Una volta che Renato intona «Resisti. Fammi sentire che esisti!» e il pubblico ruggisce «Ti amo!», improvvisamente la sorcineria ci sembra il migliore manuale d’amore per chiunque volesse provare a riprendersi una buona volta il popolo italiano. Quando arriva il momento per I migliori anni e un telo color acquamarina avanza tra le prime file della platea, ci torna in mente una cosa che ci aveva detto prima il Maestro: «Ho lavorato molto e ho trascurato molte cose, come mari azzurri e prati verdi. Pe dilla tutta non so nuotare e non so sciare. Ma è stata la musica a darmi tutti i prati e i mari che volevo».
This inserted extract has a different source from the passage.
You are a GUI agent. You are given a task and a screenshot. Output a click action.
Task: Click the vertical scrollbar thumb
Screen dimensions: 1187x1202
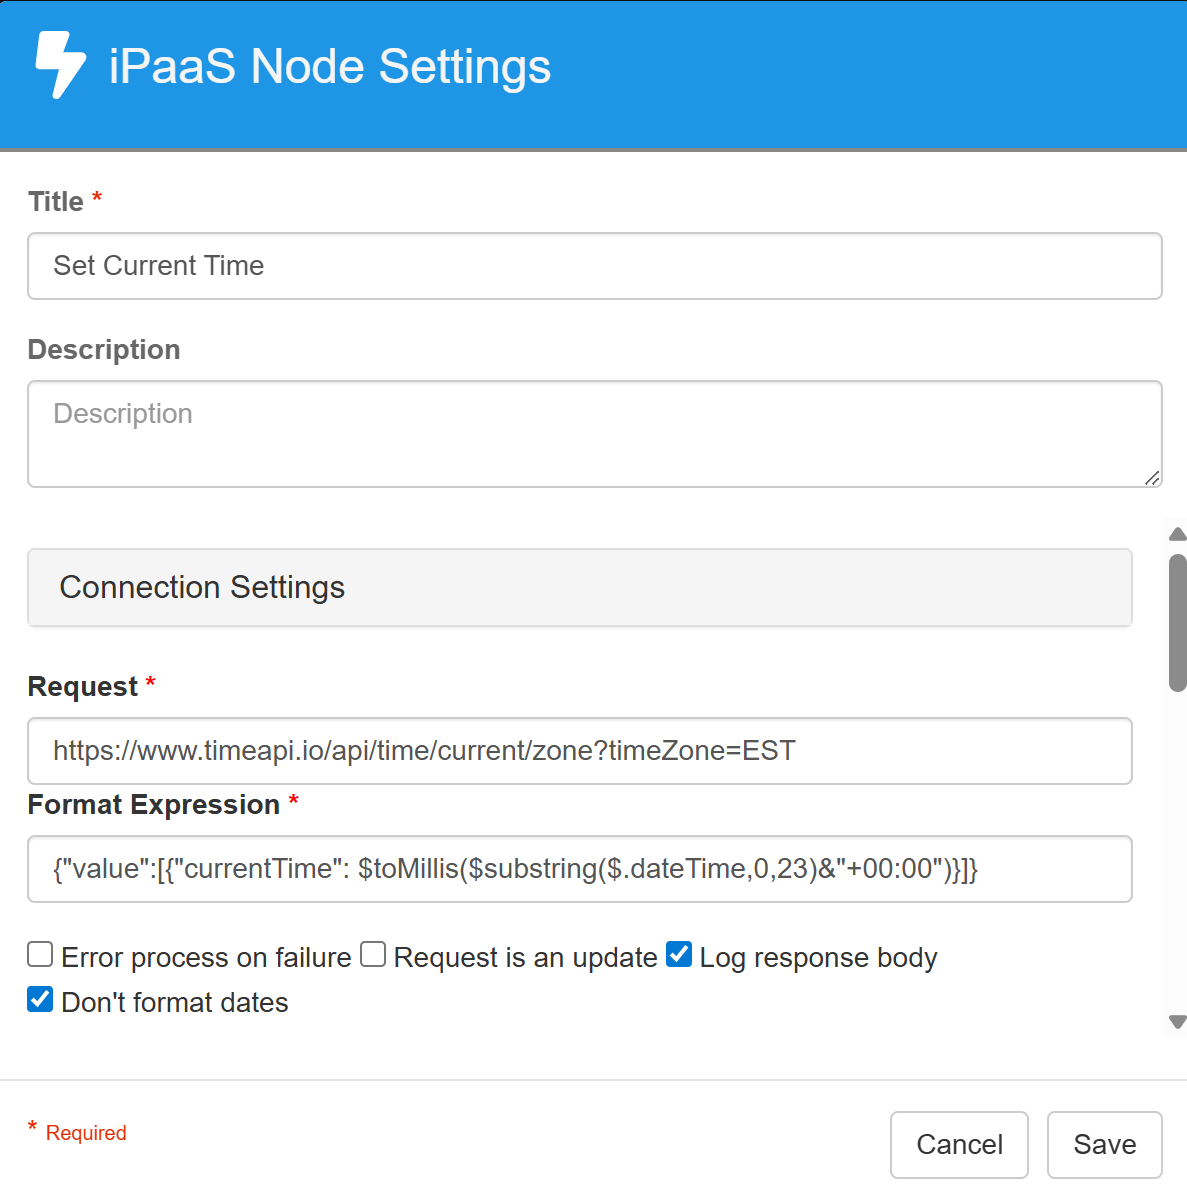coord(1178,622)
Renato Zero che canta e balla al Circo Massimo per tre ore a settantadue anni suonati (ma, per fortuna, ancora tutti da riarrangiare) è insomma un elogio della buona manutenzione in un’epoca che non ripara niente ma rottama tutto e tutti più facilmente e più velocemente rispetto al ritmo produttivo di nuove incarnazioni del talento, con la conseguenza che tra le numerose voci del deficit da cui siamo afflitti – non ultima – c’è anche quella di icone pop che non ci scoppino tra le mani come botti puntualmente fallati di un perenne Capodanno, ma che rimbombino nel tempo come rintocchi di campana che a ogni onda sonora ci sbatacchiano l’anima; scuciono e ricuciono storie collettive e vicende personali; e che, in ultima analisi, ci rendono più sopportabile il vivere nella relativa miseria cui siamo destinati o, più in assoluto, l’esistere.